Reproduce only the listing lines from the line with "Select the Phase column header cell" to the line with "tap(219, 621)", requests included, and shift every coordinate in the answers up by 147.
------ MATERIAL PROVIDED
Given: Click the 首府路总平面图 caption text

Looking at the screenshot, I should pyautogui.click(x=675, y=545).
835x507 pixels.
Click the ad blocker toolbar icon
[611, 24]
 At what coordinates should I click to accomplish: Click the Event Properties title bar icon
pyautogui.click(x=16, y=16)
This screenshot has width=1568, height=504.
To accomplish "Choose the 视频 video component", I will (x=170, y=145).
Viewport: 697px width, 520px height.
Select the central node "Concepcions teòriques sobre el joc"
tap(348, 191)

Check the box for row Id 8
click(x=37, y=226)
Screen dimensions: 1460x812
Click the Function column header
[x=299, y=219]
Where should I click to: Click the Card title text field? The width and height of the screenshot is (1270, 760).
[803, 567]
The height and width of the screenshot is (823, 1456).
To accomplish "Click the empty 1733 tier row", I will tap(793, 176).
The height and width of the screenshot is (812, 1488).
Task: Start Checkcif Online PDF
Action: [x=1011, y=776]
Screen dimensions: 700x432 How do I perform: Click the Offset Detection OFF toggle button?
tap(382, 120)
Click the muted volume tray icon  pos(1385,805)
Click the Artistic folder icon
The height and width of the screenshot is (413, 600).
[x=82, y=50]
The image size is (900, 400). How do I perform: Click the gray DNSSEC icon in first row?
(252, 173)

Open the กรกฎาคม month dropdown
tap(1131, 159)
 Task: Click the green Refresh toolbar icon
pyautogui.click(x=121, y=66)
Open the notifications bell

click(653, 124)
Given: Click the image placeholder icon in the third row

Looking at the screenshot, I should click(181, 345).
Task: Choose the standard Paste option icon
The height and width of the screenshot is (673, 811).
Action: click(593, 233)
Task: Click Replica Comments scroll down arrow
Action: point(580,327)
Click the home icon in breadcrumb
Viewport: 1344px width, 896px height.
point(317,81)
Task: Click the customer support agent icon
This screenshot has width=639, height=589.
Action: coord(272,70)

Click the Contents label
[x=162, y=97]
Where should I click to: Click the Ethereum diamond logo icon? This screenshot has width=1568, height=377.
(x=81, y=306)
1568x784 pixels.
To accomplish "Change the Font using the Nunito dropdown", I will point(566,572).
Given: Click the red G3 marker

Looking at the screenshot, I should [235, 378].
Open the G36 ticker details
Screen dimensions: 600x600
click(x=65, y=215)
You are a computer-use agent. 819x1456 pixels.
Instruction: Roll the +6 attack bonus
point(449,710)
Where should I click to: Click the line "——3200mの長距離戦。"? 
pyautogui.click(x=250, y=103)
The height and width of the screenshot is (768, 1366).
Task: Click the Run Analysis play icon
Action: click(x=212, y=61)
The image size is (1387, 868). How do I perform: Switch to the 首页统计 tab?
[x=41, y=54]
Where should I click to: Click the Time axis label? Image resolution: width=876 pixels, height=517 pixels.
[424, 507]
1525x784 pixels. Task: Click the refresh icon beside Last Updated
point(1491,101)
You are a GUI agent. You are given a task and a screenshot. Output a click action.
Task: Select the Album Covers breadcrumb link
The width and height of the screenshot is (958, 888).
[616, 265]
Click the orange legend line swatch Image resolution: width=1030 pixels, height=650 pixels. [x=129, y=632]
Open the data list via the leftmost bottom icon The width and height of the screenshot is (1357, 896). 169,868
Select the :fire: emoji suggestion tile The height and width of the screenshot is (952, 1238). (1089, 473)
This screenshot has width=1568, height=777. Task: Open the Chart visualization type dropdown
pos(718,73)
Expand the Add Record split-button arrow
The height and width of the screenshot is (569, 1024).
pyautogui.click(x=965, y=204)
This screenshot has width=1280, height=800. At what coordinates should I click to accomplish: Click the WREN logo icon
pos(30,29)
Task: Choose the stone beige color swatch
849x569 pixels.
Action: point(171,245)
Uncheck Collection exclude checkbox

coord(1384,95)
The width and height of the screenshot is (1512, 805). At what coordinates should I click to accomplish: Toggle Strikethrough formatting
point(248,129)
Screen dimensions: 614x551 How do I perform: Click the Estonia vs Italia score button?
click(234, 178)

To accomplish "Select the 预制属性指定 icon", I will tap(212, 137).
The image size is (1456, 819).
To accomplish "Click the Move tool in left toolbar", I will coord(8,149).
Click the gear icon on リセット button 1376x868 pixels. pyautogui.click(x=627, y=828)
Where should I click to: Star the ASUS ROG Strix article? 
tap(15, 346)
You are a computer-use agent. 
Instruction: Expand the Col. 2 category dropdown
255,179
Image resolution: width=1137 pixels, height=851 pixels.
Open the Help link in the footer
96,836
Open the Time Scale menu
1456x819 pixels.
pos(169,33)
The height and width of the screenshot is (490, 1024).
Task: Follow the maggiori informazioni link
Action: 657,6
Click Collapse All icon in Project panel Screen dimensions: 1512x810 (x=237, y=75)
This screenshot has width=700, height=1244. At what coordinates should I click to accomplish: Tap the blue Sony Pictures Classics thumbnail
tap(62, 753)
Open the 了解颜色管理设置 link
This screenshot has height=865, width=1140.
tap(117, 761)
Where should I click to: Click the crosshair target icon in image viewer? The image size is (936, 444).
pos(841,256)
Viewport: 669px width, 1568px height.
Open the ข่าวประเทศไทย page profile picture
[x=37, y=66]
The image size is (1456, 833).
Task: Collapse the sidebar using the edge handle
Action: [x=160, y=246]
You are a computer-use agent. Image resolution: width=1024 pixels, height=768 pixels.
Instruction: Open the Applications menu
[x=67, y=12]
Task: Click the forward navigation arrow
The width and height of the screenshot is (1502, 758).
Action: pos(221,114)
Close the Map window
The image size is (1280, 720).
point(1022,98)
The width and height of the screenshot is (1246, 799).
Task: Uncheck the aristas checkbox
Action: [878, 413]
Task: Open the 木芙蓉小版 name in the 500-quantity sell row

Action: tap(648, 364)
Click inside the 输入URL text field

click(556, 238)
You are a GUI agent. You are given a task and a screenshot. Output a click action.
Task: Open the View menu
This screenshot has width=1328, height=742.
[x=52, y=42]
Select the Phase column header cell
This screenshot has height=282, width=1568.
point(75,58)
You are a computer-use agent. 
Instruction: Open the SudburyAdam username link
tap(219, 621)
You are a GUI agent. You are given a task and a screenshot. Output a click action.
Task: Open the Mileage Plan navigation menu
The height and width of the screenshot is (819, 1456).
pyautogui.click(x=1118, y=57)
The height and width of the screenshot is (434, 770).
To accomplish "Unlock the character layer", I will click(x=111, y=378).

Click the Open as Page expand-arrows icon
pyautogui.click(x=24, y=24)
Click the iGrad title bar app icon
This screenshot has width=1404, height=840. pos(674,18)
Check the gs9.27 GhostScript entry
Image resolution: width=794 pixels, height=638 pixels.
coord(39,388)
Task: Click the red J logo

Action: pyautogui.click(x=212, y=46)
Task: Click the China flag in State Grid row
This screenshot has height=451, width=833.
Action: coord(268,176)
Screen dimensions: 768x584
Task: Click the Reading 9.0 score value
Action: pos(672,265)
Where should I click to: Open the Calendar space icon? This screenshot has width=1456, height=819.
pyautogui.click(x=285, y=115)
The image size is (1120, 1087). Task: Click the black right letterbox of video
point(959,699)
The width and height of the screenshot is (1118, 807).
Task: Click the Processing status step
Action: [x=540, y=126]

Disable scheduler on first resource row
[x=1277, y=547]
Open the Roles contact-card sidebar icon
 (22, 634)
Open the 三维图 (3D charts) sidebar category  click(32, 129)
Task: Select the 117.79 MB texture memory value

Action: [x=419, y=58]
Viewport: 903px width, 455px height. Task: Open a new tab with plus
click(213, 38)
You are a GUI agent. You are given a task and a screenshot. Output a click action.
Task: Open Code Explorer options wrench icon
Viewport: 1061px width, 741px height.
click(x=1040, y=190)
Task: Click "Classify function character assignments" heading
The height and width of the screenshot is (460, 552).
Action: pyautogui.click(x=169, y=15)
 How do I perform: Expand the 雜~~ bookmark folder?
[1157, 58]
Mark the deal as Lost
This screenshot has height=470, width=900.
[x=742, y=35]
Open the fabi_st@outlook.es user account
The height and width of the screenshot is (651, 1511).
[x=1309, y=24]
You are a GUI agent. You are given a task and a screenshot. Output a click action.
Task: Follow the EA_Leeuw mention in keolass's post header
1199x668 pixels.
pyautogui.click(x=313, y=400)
------------
### WRITTEN ANSWER
Select the Phase column header cell
This screenshot has height=282, width=1568.
point(222,205)
You are a computer-use agent. 
Instruction: Open the SudburyAdam username link
tap(366, 768)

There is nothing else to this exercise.